時刻が22時を過ぎたころ、居酒屋を出てみると、星を失った東京の空に十三夜の月が一つ浮かんでいた。
円に近い月を見ると心が締め付けれる。
締め付けられるだけならいいが、心の何かが壊れていく。
足元もふらつき、月に対して異常な嫌悪感と郷愁を抱き始める。
「雅人、優菜、また明日な」
実咲が駅前で別れを告げた。
月にあったモヤモヤとした意識も実咲の笑顔を見たらすぐに自分に戻ってきた。
うん。

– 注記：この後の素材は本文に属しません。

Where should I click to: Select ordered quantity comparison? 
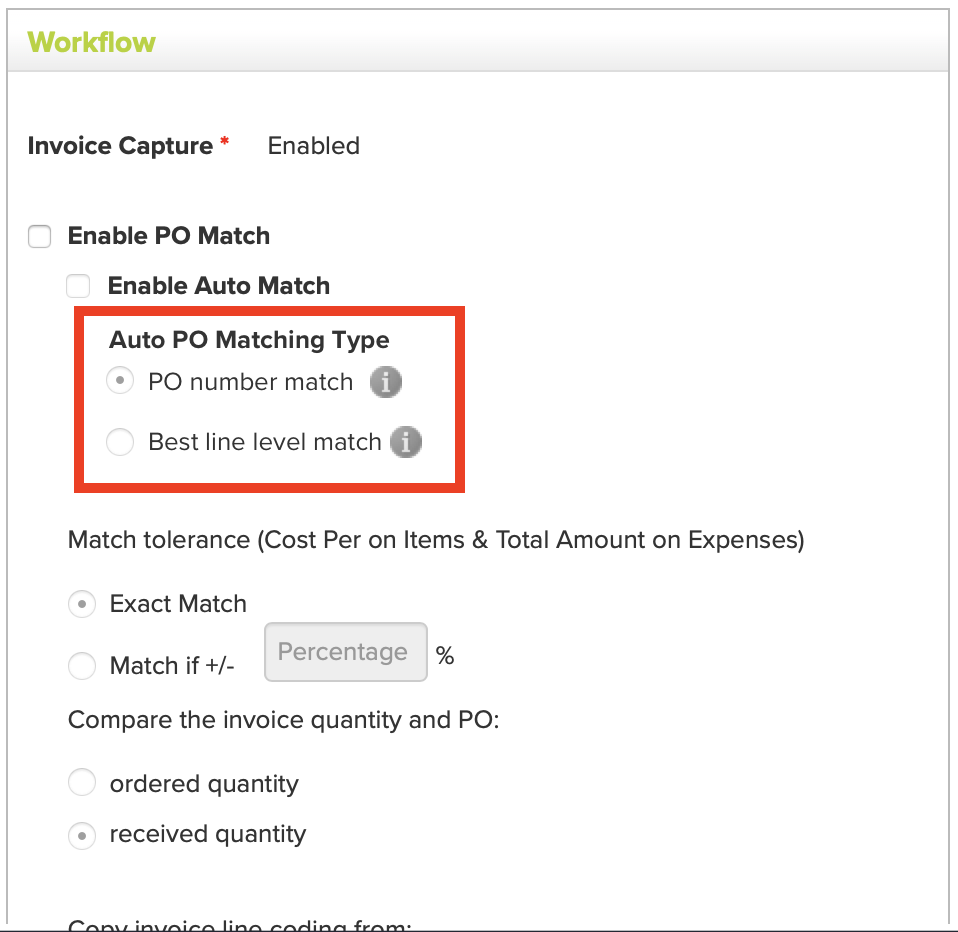82,782
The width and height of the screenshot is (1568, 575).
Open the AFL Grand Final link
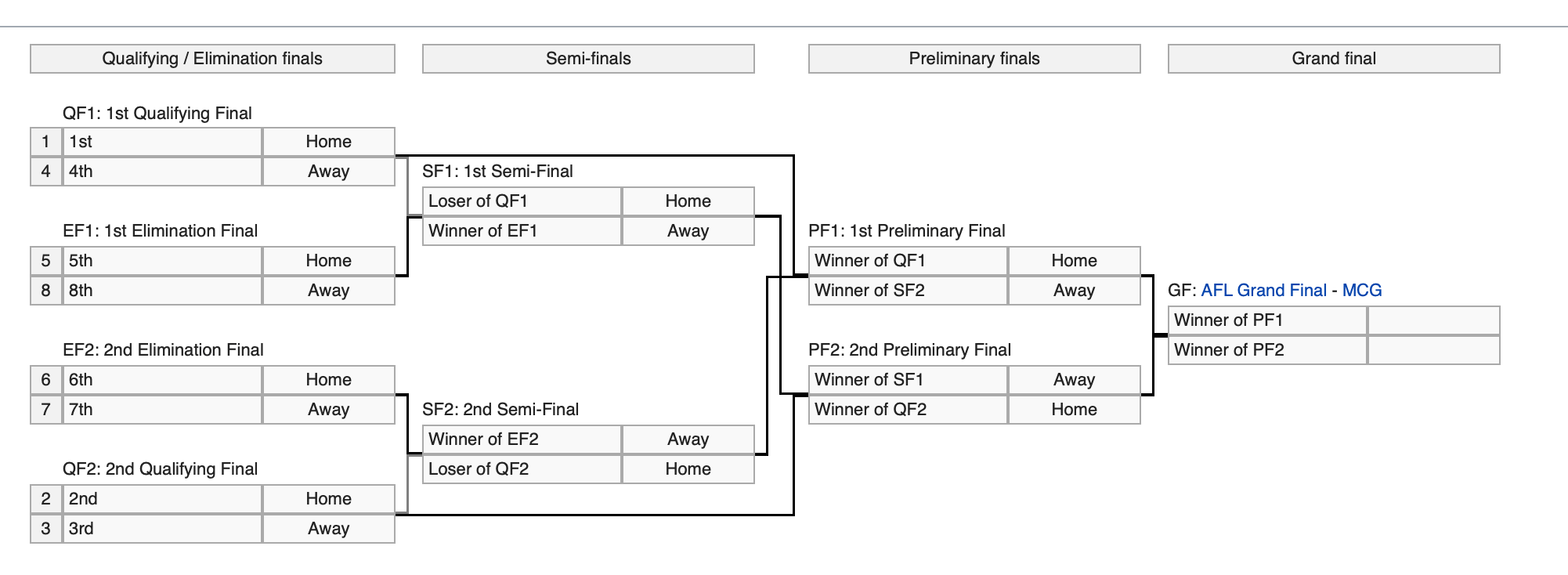pos(1263,291)
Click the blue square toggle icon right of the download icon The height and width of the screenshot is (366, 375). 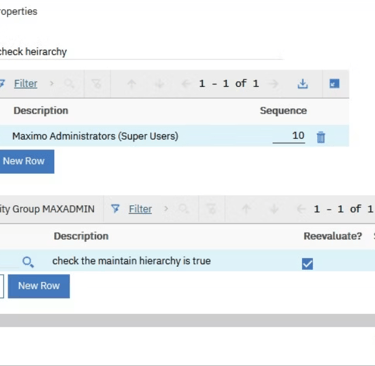334,84

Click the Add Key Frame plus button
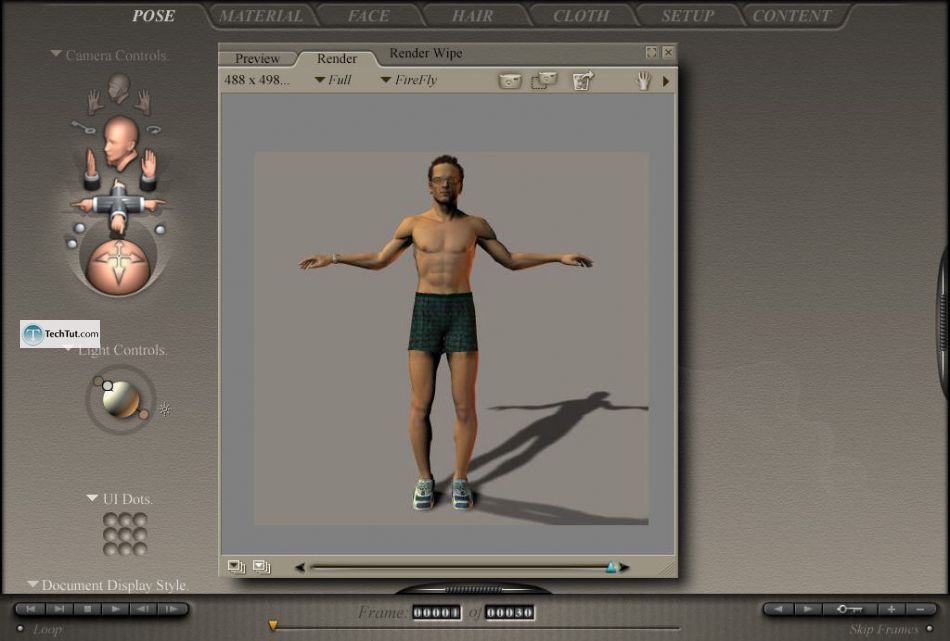[x=892, y=609]
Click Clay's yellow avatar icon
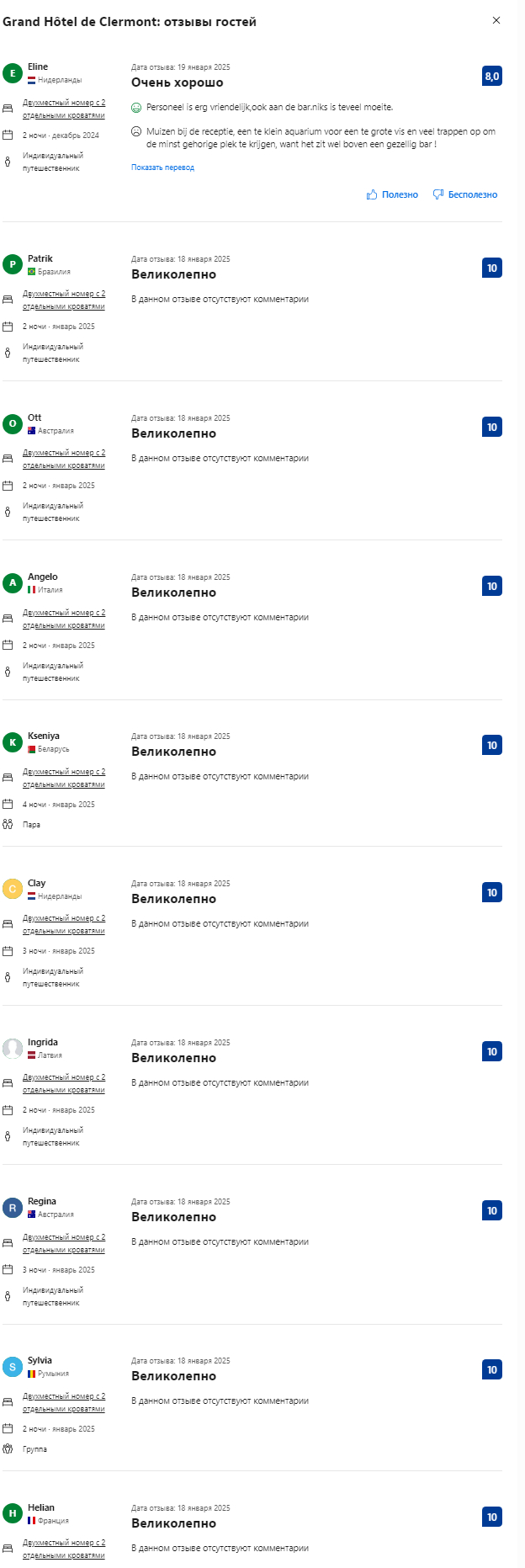 coord(13,889)
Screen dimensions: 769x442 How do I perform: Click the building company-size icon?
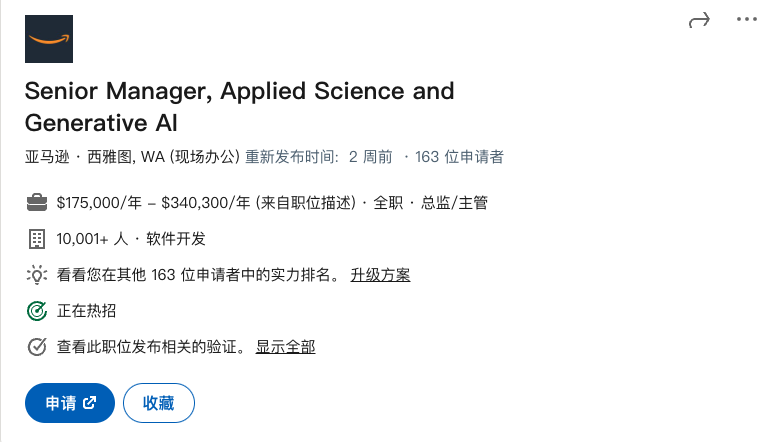pyautogui.click(x=37, y=239)
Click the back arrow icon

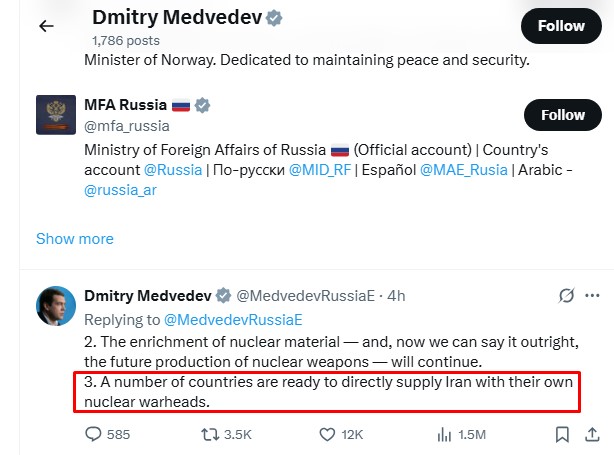coord(45,26)
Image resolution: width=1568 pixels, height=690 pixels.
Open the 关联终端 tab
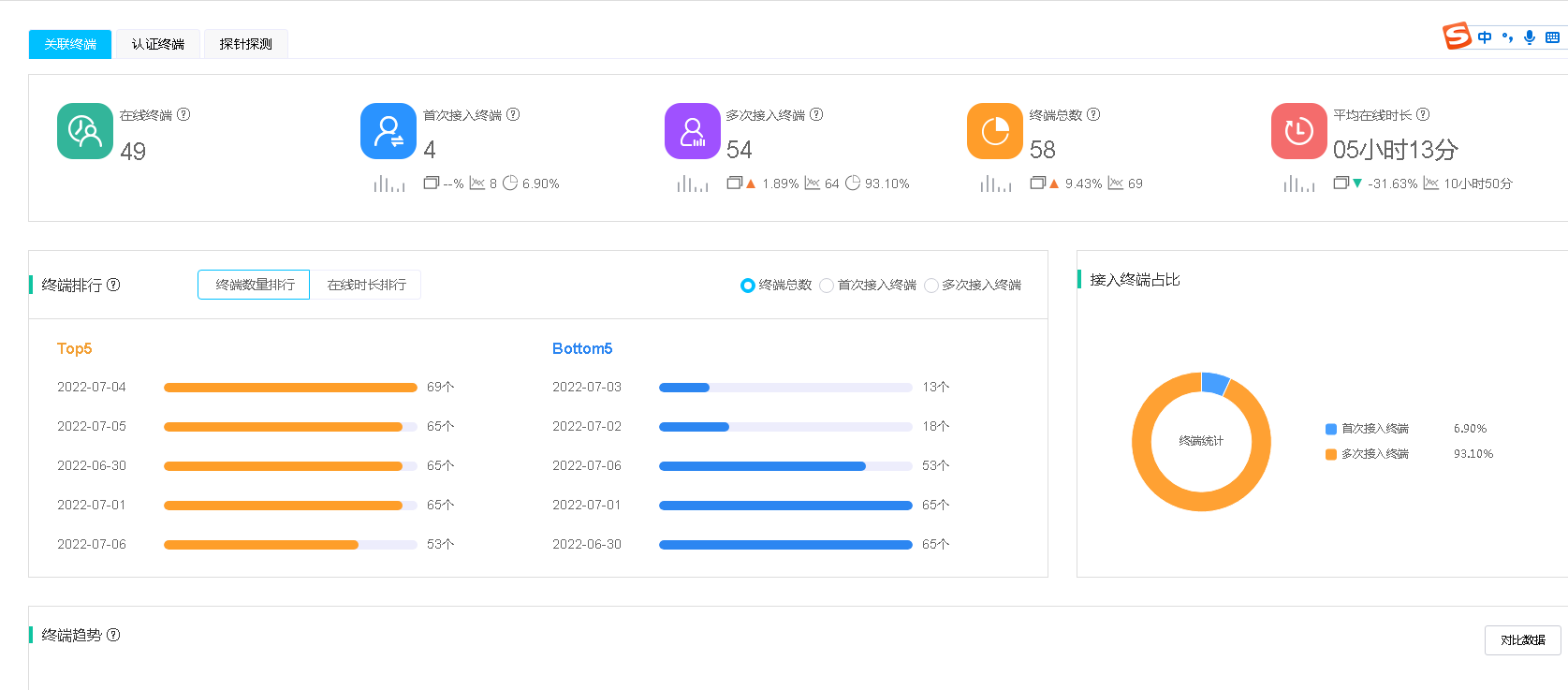(70, 44)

と頷き、実咲が改札を通るまで手を振った。
雅人と優菜は駅の近くのアパートに住んでいた。
優菜は駅から少し離れた海沿い、雅人のアパートも優菜のアパートのすぐ近くにあった。
必然的に帰りはいつも二人きりになる。
「雅人くん、今日は平気なんだね」
優菜は雅人の背中を撫でながら心配を口にした。
「うん、いろいろ迷惑をかけたよね」
雅人は足元を見て、申し訳なさそうに言った。
翌日のまだ空が赤い朝、早くにバンドメンバーはライブのリハーサルのため、ライブ会場に集合した。
「コズモス」
彼らのバンド名が書かれた看板がライブステージの中心に置かれていた。
「緊張するなあ」
セーターの袖を捲り、雅人はコップに入った水を一気飲みした。
十一月の朝は身の毛が震えるほどに冷え込んでいた。
しかしそれすら感じないほどに興奮していた。
ここまで大きなステージで歌ったことないからだ。今回のライブは300人分のチケットが完売している。
「実咲、ホコリついているよ」
実咲のセーターについたホコリを振り払う優菜を見て、思わず嫉妬してしまった。
この気持ち。
もっとずっと遠い思い出の中にしまわれた何かが開いた気がした。
もっと、遠い星を超えた思いがあった。